EXTRAIT CHOISI »

Zaouiat Sidi Abdeslem, commune rurale de Tizguit – IFRANE – partie 2

Partie 2 Comment tout s’est accéléré

Ifrane, petite station « alpine » au cadre enchanteur, poursuit son essor, la ville continue de prospérer et de s’étendre, grignote sur les pâturages, détourne les sources. Des hôtels de luxe sont érigés, le palais interdit s’adjuge des hectares de prairies et de lagunes dorénavant privées. Des quartiers entiers de différents standings sortent de terre, l’Université Alakkhawayne rase des hectares de forêt de chêne pour délimiter son enceinte, édifier ses amphithéâtres, ses bâtiments, ses logements, ses infrastructures, établir sa société parasite d’étudiants modèles, financeurs saoudiens et professeurs américains. La vallée s’étiole, la rivière charrie des eaux usées, la population augmente, la question de l’habitat se pose, les troupeaux grossissent et dévorent les sous-bois, la forêt rétrécit comme peau de chagrin…

Lit sec de la rivière Tizguit en aval du village et stress hydrique du couvert végétal – été 2020

Les Chorfas luttent depuis 1959 pour obtenir les titres de propriété communaux tels que délimités par la réquisition 630 K. Ils leur sont obstinément refusés au prétexte que ce sont des terres collectives, propriété de l’Etat, ou qu’il faudrait dédommager toutes les familles et les générations successives spoliées depuis 1959, date de l’Indépendance, ou bien remettre en cause le principe même de nombreuses acquisitions illégitimes et détruire le bâti… Ces acquisitions ont permis de réaliser des ensembles immobiliers qui ont fait la renommée de la « petite Suisse » du Maroc et se sont soldés par d’énormes bénéfices. Bien sûr, plus le temps passe, plus la question est épineuse. Au cours des 15 dernières années, pour répondre au besoin de logement, notamment au village même de Sidi Abdeslem, l’Etat a brandi l’argument de l’utilité publique pour exproprier sans détour les agriculteurs de ces terres arables, traditionnellement dénommées Taqqiwin, où l’on cultivait céréales et légumineuses, aux portes du village, afin d’y ériger le lotissement baptisé de ce nom grandiloquent de « Jnan l’Atlas » (le « Paradis de l’Atlas ») qui sortirait bientôt de terre.

LIGNES DE DONNÉES »
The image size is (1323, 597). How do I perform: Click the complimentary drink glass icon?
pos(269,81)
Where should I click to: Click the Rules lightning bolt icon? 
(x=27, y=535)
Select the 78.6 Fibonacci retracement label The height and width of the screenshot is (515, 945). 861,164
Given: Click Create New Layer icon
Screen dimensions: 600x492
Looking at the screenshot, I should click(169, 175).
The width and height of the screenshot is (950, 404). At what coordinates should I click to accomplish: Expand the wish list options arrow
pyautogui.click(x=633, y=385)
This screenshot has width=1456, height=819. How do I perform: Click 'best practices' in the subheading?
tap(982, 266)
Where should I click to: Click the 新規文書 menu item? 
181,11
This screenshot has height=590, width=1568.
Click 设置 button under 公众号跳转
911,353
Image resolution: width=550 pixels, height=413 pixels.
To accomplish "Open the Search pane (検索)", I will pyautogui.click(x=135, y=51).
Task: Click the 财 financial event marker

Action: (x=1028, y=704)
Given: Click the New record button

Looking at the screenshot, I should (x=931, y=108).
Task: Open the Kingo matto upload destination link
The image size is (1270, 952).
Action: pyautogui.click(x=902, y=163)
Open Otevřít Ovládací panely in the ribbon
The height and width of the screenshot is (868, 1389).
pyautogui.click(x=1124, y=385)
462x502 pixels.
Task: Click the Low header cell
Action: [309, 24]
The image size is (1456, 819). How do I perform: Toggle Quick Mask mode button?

TÂCHES À RÉALISER »
- a) Dans le texte sur Zaouiat Sidi Abdeslem, depuis quelle année les Chorfas luttent-ils pour obtenir les titres de propriété communaux ?
- b) Prolongez le texte sur Zaouiat Sidi Abdeslem à partir de sa dernière phrase.

RÉPONSES »
- a) Depuis 1959.

- b)
Ou comment éradiquer en douceur de leurs villages d’irréductibles Imazighen

Pour la première phase, des indemnités symboliques ont été versées aux propriétaires. Ceux qui ne voulaient pas abandonner leurs champs défrichés à main nue par leurs pères et leurs aïeux, labourés entre les pierres à l’antique charrue tractée par un mulet ou deux ânes, fauchés à la faux, à la sueur des hommes et des bêtes, jusqu’à y laisser des larmes (et le pantalon que la ceinture ne retient plus sur les os), ces champs patiemment désherbés puis moissonnés afin de déposer les brassées de gerbes au centre du cercle névralgique de l’aire de battage où elles seront longuement piétinées, éparpillées dans le vent pour recueillir le grain précieux engrangé pour l’hiver, ceux qui ne voulaient pas abandonner ce capital immémorial, cette unique richesse, ceux-là se sont vus menacés, assignés en justice, sommés de céder leur terre et condamnés à payer des dommages et intérêts à l’entrepreneur pour entraves à la mise en œuvre d’une décision d' »utilité publique »! Pour la deuxième phase de ce vaste projet immobilier, la procédure a été dès le départ envisagée de façon plus correcte –ou plus machiavélique– et mieux coordonnée entre l’Etat, l’administration locale et le promoteur (le fameux OMRANE à la triste réputation de bétonneur des campagnes, connu de tous les candidats à la propriété comme de tous les exploitants agricoles en lisière des villes qui n’attendent que le moment où cet organisme semi-étatique jettera son dévolu sur leurs parcelles pour toucher le pactole et échapper à leur condition de paysan…)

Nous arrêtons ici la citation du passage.